»»

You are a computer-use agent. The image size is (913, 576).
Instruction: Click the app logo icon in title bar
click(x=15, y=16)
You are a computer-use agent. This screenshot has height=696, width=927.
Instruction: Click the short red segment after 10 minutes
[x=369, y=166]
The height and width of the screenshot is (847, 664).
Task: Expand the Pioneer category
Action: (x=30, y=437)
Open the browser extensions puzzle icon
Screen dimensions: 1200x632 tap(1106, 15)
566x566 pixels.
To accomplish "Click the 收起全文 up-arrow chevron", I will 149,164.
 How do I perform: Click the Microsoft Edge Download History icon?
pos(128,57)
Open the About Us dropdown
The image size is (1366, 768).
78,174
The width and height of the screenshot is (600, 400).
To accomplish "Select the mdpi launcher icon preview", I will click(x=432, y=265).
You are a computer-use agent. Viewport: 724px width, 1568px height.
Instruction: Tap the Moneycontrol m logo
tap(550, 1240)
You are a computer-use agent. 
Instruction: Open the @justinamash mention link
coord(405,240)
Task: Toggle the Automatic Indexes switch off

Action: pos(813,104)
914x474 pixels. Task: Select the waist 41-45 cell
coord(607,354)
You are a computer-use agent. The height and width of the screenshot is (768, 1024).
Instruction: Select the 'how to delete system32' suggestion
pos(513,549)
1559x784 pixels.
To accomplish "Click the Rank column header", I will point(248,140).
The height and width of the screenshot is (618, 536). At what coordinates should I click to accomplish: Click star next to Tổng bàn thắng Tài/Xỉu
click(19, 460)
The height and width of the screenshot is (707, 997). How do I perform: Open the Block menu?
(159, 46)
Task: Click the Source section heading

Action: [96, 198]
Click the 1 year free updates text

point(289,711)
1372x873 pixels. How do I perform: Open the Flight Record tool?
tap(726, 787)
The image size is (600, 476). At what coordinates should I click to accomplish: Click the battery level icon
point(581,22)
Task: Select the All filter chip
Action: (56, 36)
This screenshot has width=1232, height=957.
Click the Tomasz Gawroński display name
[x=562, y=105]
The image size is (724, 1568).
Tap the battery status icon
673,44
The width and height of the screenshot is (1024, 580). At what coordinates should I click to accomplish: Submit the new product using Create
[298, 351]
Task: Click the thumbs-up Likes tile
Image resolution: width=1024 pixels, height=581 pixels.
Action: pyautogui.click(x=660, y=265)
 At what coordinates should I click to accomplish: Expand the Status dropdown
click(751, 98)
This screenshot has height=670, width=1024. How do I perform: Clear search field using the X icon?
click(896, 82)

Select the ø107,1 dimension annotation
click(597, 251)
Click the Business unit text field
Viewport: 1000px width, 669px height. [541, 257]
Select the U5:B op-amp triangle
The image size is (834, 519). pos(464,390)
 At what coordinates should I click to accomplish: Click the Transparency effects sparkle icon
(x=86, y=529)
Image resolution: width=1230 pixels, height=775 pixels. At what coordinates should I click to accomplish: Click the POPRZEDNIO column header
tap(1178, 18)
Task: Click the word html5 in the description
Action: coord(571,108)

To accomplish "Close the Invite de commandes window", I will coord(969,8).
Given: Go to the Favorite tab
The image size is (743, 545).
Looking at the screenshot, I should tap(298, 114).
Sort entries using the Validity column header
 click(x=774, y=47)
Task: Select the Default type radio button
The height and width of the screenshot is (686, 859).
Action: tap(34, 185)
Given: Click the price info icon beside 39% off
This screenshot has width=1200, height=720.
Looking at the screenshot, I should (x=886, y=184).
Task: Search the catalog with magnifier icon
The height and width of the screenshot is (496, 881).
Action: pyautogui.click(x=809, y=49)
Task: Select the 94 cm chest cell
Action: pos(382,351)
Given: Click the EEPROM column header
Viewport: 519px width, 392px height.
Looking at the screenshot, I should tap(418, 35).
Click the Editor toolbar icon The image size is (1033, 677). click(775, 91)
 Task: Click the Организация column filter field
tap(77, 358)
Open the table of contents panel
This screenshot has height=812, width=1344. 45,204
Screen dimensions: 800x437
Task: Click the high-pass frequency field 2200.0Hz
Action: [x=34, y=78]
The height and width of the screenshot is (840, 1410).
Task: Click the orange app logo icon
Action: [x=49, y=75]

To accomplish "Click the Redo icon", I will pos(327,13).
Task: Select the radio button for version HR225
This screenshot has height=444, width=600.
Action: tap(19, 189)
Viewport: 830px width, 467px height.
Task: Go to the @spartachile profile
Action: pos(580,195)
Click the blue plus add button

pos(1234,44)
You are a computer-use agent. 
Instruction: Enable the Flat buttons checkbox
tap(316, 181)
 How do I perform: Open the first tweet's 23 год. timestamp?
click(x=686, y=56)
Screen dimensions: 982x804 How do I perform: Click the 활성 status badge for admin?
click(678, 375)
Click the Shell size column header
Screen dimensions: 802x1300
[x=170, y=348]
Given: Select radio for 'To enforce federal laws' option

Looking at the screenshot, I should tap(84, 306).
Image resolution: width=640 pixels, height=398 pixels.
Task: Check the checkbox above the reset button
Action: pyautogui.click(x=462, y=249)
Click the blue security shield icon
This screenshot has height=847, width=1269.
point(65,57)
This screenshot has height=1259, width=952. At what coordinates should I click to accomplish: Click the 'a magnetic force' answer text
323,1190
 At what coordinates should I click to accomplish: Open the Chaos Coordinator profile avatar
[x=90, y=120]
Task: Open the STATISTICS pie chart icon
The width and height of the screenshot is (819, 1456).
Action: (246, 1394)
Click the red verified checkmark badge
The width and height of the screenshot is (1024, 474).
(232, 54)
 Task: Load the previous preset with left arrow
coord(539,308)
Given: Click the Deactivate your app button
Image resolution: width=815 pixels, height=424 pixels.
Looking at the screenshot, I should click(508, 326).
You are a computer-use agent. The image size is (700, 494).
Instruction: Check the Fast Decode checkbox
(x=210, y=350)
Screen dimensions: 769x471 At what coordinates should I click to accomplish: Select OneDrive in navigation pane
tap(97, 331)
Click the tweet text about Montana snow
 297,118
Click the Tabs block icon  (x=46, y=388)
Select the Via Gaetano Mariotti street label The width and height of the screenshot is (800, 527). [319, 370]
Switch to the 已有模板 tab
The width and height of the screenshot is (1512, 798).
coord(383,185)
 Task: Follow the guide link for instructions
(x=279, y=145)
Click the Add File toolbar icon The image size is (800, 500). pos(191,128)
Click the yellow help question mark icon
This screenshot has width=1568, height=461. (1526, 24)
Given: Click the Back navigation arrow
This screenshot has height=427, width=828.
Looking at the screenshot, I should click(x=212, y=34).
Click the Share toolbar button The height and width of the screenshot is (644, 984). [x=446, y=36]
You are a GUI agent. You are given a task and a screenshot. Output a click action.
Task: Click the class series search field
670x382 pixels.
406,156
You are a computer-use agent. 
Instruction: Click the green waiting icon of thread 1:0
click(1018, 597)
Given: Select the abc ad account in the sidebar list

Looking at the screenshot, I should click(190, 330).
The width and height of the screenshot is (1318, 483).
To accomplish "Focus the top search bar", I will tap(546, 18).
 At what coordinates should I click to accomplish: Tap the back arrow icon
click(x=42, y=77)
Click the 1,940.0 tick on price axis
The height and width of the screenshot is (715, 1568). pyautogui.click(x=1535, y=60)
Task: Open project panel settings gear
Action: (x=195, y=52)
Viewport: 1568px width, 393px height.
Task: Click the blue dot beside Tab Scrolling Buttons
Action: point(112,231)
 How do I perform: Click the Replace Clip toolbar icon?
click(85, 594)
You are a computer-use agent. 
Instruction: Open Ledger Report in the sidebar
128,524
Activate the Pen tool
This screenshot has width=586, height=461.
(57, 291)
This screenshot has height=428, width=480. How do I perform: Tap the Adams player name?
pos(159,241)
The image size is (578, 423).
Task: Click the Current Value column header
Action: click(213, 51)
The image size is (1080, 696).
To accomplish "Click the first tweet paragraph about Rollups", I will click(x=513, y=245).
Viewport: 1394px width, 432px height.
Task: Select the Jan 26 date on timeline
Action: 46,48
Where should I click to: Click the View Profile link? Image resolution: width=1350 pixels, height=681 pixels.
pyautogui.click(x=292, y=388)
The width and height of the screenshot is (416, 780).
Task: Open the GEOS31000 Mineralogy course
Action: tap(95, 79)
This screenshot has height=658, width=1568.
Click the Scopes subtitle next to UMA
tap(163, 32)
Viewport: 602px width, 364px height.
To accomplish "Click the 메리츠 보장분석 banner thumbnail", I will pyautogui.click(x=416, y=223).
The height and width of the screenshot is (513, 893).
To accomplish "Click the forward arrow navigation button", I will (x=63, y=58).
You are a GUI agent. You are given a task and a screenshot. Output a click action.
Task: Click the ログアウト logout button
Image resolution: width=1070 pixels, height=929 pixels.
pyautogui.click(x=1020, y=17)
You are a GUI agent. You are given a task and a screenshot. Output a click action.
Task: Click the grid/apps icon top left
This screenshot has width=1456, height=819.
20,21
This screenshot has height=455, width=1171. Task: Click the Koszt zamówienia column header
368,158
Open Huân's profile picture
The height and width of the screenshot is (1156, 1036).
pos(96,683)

««

### What the task asks
Taking the records above, retype every line from the one with "The height and width of the screenshot is (496, 881)." down to the one with "Click the red verified checkmark badge", exactly and with nothing else.

### Output of the exercise
The height and width of the screenshot is (496, 881).
Action: pyautogui.click(x=809, y=49)
Task: Select the 94 cm chest cell
Action: pos(382,351)
Given: Click the EEPROM column header
Viewport: 519px width, 392px height.
Looking at the screenshot, I should tap(418, 35).
Click the Editor toolbar icon The image size is (1033, 677). click(775, 91)
 Task: Click the Организация column filter field
tap(77, 358)
Open the table of contents panel
This screenshot has height=812, width=1344. 45,204
Screen dimensions: 800x437
Task: Click the high-pass frequency field 2200.0Hz
Action: [x=34, y=78]
The height and width of the screenshot is (840, 1410).
Task: Click the orange app logo icon
Action: [x=49, y=75]

To accomplish "Click the Redo icon", I will pos(327,13).
Task: Select the radio button for version HR225
This screenshot has height=444, width=600.
Action: tap(19, 189)
Viewport: 830px width, 467px height.
Task: Go to the @spartachile profile
Action: pos(580,195)
Click the blue plus add button

pos(1234,44)
You are a computer-use agent. 
Instruction: Enable the Flat buttons checkbox
tap(316, 181)
 How do I perform: Open the first tweet's 23 год. timestamp?
click(x=686, y=56)
Screen dimensions: 982x804 How do I perform: Click the 활성 status badge for admin?
click(678, 375)
Click the Shell size column header
Screen dimensions: 802x1300
[x=170, y=348]
Given: Select radio for 'To enforce federal laws' option

Looking at the screenshot, I should tap(84, 306).
Image resolution: width=640 pixels, height=398 pixels.
Task: Check the checkbox above the reset button
Action: pyautogui.click(x=462, y=249)
Click the blue security shield icon
This screenshot has height=847, width=1269.
point(65,57)
This screenshot has height=1259, width=952. At what coordinates should I click to accomplish: Click the 'a magnetic force' answer text
323,1190
 At what coordinates should I click to accomplish: Open the Chaos Coordinator profile avatar
[x=90, y=120]
Task: Open the STATISTICS pie chart icon
The width and height of the screenshot is (819, 1456).
Action: (246, 1394)
Click the red verified checkmark badge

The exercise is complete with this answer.